◆ **Exercise**
Could you copy out every line of the data where the word "will" occurs?

[Entries provided]

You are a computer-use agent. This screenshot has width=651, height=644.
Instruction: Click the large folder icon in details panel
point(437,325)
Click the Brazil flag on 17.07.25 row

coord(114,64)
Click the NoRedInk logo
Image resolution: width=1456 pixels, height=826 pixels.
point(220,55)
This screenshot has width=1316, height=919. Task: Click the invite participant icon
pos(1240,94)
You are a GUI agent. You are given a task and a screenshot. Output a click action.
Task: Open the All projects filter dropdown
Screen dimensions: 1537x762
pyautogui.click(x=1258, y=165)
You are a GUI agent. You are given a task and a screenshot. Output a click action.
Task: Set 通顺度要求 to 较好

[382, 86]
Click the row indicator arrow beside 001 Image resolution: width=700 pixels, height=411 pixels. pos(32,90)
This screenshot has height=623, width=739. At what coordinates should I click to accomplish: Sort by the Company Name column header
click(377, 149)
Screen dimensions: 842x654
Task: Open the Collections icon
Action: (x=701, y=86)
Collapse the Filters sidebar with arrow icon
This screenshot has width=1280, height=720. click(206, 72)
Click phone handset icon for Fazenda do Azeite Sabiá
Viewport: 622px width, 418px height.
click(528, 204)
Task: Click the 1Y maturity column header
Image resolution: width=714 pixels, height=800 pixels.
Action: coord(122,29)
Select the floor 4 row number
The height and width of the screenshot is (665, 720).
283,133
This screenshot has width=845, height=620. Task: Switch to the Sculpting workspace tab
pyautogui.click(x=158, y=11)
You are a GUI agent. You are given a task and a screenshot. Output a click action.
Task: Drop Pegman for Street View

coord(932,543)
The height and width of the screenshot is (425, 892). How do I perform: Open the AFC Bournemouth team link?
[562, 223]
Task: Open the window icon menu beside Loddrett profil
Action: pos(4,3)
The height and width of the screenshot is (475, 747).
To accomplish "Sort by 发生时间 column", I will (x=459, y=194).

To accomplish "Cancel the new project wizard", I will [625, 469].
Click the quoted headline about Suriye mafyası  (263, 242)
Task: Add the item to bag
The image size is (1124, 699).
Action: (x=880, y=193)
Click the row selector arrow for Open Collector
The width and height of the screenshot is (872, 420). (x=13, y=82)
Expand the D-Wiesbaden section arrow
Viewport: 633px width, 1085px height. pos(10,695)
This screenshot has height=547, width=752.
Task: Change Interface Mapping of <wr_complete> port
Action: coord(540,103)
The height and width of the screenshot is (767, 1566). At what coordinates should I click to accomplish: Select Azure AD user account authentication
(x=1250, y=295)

[/Entries provided]

◆ **Response area**
To accomplish "Sort by 发生时间 column", I will (x=459, y=194).
To accomplish "Cancel the new project wizard", I will [625, 469].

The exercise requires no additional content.